This post is about the common issue in bias is a mismatch between the training and the test distribution. The issue of train/test mismatch has been widely studied under many different names:
- Covariate Shift
- Sample Selection Bias
- Domain Adaptation
What’s the Problem ?
Let’s start with a scenario:
A learning algorithm $A$ with a probabilistic classifier $h$ is trained for voice recognition and translation for cars. The dataset was collected and was trained and tested and it is found that the accuracy of the model is very high, say 90%. But when the same model was thrown into the real-life situation the model accuracy came out to be approximately 60%.
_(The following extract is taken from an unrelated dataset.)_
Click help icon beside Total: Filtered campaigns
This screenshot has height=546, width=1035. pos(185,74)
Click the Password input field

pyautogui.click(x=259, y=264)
Why do you think this happened?
Lets consider two distributions $D_{source}$ and $D_{test}$ and we have labelled training/testing data from $D_{source}$ say $x_1, x_2, x_3, … , x_n$ totalling N samples. we also have K unlabeled Data i.e. the Realtime data $D_{test}$: $y_1, y_2, y_3, … , y_n$
$D_{source}$ and $D_{test}$ are the distribution of source and test data. Mathematically we can write as probability distibution of source data as $\Pr_{source} or \Pr_{s}$ and Test data as $\Pr_{test} or \Pr_{t}$
Domain adaptation is a field associated with machine learning and transfer learning. This scenario arises when we aim at learning from a source data distribution a well performing model on a different target data distribution.
How can you solve it ?
Classic Test Error
\[\epsilon_{test} \leqslant \hat{\epsilon}_{train} \ +\ \sqrt{\frac{Complexity}{n}}\]Now we are going to reweigh the source distribution based on how similar they are to the test distribution. This is justified using the importance sampling for switching expectations.
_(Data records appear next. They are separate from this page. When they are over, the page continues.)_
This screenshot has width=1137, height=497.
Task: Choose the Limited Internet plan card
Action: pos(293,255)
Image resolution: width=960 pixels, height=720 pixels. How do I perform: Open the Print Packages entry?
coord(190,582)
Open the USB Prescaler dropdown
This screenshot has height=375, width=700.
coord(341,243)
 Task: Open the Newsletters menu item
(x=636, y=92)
\[Test Error => \epsilon _{t}(h) \ =\mathbb{E}_{\Pr_{t}[x]} \ \mathbb{E}_{\Pr[y|x]} \ [ h(x) \neq y]\\ \Longrightarrow \sum _{x}\Pr_{t}[x] \ \mathbb{E}_{\Pr[y|x]}[ h(x) \neq y]\\ \Longrightarrow \sum _{x}\frac{\Pr_{s}[x]}{\Pr_{s}[x]} \ \Pr_{t}[x] \ \mathbb{E}_{\Pr[y|x]} \ [ h(x) \neq y]\\ \Longrightarrow \sum _{x}\frac{\Pr_{t}[x]}{\Pr_{s}[x]} \ \Pr_{s}[x] \ \mathbb{E}_{\Pr[y|x]} \ [ h(x) \neq y]\\ \Longrightarrow \mathbb{E}_{\Pr_{s}[x]} \ \frac{\Pr_{t}[x]}{\Pr_{s}[x]} \ \mathbb{E}_{\Pr[y|x]} \ [ h(x) \neq y]\]What we have achieved rewriting the test loss, which is an expectation over $\Pr_{t} $, as an expectation over $\Pr_{s}$ instead. This transformation was useful because we know $\Pr_{s}$ is a labeled data and not $\Pr_{t}$.
A learning algorithm $A$ with a probabilistic classifier $h$ should have a training set $x$ is weighted according to the ratio $\Pr_{t} : \Pr_{s}$. This makes sense: the classifier is told to pay more attention to the training examples that have a high probability under the new distribution, and less attention to training that has low probability under the new distribution.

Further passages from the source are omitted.